<<<<

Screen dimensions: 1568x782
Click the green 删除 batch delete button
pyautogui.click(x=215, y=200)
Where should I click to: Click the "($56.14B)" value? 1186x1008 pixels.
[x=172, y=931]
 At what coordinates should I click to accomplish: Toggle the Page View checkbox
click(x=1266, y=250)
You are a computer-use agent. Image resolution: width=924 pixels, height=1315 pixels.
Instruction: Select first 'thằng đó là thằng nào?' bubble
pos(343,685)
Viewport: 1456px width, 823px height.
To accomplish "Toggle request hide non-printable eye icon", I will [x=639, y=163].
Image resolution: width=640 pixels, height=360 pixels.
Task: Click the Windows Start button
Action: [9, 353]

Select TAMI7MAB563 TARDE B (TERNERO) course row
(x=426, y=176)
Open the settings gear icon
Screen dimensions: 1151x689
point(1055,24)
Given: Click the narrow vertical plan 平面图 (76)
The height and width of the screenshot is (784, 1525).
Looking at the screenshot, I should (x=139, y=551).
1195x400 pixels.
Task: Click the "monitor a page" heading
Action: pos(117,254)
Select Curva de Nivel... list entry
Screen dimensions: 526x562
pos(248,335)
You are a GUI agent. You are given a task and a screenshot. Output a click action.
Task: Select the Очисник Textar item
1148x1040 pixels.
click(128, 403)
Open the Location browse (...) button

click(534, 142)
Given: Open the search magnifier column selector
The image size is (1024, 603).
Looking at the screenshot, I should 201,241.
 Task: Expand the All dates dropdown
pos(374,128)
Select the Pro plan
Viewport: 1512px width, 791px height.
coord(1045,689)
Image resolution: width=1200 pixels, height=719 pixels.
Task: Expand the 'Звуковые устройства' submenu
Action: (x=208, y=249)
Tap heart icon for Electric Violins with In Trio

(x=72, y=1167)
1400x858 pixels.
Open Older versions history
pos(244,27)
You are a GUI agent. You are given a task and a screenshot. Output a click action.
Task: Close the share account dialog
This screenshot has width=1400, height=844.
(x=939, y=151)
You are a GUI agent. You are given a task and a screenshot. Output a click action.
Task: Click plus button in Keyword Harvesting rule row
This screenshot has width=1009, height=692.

>>>>

#### How to complete this task:
Reproduce, character for character, only the lines of the preceding data that start at the line with "1148x1040 pixels." and end at the line with "Task: Close the share account dialog", both included.

#### Result of the exercise:
1148x1040 pixels.
click(128, 403)
Open the Location browse (...) button

click(534, 142)
Given: Open the search magnifier column selector
The image size is (1024, 603).
Looking at the screenshot, I should 201,241.
 Task: Expand the All dates dropdown
pos(374,128)
Select the Pro plan
Viewport: 1512px width, 791px height.
coord(1045,689)
Image resolution: width=1200 pixels, height=719 pixels.
Task: Expand the 'Звуковые устройства' submenu
Action: (x=208, y=249)
Tap heart icon for Electric Violins with In Trio

(x=72, y=1167)
1400x858 pixels.
Open Older versions history
pos(244,27)
You are a GUI agent. You are given a task and a screenshot. Output a click action.
Task: Close the share account dialog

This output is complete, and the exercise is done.